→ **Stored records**
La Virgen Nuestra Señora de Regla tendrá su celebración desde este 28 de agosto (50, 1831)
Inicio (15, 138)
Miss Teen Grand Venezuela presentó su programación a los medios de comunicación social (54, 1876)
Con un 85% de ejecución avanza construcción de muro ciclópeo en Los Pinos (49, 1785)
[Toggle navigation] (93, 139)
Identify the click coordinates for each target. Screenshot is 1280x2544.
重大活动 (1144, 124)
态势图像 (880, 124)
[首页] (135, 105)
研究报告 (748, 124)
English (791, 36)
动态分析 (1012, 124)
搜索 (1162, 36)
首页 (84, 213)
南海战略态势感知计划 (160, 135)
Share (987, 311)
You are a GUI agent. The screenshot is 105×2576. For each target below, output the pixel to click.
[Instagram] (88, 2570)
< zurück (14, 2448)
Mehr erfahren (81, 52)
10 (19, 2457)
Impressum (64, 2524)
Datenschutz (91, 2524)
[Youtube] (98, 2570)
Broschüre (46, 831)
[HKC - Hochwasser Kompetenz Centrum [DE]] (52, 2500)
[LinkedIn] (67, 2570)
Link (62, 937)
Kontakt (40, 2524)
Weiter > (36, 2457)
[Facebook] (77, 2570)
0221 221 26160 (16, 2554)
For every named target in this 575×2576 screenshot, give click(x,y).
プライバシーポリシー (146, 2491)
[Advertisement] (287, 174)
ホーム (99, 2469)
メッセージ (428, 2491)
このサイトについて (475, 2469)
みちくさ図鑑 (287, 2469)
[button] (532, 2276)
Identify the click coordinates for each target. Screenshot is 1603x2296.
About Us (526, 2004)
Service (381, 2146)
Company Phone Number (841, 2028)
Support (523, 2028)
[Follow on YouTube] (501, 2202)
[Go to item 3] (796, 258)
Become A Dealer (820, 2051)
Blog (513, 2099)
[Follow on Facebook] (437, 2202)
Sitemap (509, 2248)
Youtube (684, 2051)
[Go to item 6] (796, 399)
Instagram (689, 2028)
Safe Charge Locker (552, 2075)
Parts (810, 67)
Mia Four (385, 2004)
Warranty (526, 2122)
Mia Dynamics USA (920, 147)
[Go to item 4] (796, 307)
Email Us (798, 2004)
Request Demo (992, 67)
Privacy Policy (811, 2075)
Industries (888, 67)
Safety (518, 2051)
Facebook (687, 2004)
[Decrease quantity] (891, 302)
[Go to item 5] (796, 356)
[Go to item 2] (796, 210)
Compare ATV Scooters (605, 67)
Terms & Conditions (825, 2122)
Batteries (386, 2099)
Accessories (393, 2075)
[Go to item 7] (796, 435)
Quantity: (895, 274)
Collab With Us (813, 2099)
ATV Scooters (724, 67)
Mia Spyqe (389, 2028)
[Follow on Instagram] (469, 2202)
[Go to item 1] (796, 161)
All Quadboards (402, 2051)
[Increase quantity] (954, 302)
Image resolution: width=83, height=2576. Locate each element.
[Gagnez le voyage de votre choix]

→ **Aim of the task**
Set down all of the data above again, exactly.

→ **Written answer**
La Virgen Nuestra Señora de Regla tendrá su celebración desde este 28 de agosto (50, 1831)
Inicio (15, 138)
Miss Teen Grand Venezuela presentó su programación a los medios de comunicación social (54, 1876)
Con un 85% de ejecución avanza construcción de muro ciclópeo en Los Pinos (49, 1785)
[Toggle navigation] (93, 139)
Identify the click coordinates for each target. Screenshot is 1280x2544.
重大活动 (1144, 124)
态势图像 (880, 124)
[首页] (135, 105)
研究报告 (748, 124)
English (791, 36)
动态分析 (1012, 124)
搜索 (1162, 36)
首页 (84, 213)
南海战略态势感知计划 (160, 135)
Share (987, 311)
You are a GUI agent. The screenshot is 105×2576. For each target below, output the pixel to click.
[Instagram] (88, 2570)
< zurück (14, 2448)
Mehr erfahren (81, 52)
10 (19, 2457)
Impressum (64, 2524)
Datenschutz (91, 2524)
[Youtube] (98, 2570)
Broschüre (46, 831)
[HKC - Hochwasser Kompetenz Centrum [DE]] (52, 2500)
[LinkedIn] (67, 2570)
Link (62, 937)
Kontakt (40, 2524)
Weiter > (36, 2457)
[Facebook] (77, 2570)
0221 221 26160 (16, 2554)
For every named target in this 575×2576 screenshot, give click(x,y).
プライバシーポリシー (146, 2491)
[Advertisement] (287, 174)
ホーム (99, 2469)
メッセージ (428, 2491)
このサイトについて (475, 2469)
みちくさ図鑑 (287, 2469)
[button] (532, 2276)
Identify the click coordinates for each target. Screenshot is 1603x2296.
About Us (526, 2004)
Service (381, 2146)
Company Phone Number (841, 2028)
Support (523, 2028)
[Follow on YouTube] (501, 2202)
[Go to item 3] (796, 258)
Become A Dealer (820, 2051)
Blog (513, 2099)
[Follow on Facebook] (437, 2202)
Sitemap (509, 2248)
Youtube (684, 2051)
[Go to item 6] (796, 399)
Instagram (689, 2028)
Safe Charge Locker (552, 2075)
Parts (810, 67)
Mia Four (385, 2004)
Warranty (526, 2122)
Mia Dynamics USA (920, 147)
[Go to item 4] (796, 307)
Email Us (798, 2004)
Request Demo (992, 67)
Privacy Policy (811, 2075)
Industries (888, 67)
Safety (518, 2051)
Facebook (687, 2004)
[Decrease quantity] (891, 302)
[Go to item 5] (796, 356)
[Go to item 2] (796, 210)
Compare ATV Scooters (605, 67)
Terms & Conditions (825, 2122)
Batteries (386, 2099)
Accessories (393, 2075)
[Go to item 7] (796, 435)
Quantity: (895, 274)
Collab With Us (813, 2099)
ATV Scooters (724, 67)
Mia Spyqe (389, 2028)
[Follow on Instagram] (469, 2202)
[Go to item 1] (796, 161)
All Quadboards (402, 2051)
[Increase quantity] (954, 302)
Image resolution: width=83, height=2576. Locate each element.
[Gagnez le voyage de votre choix]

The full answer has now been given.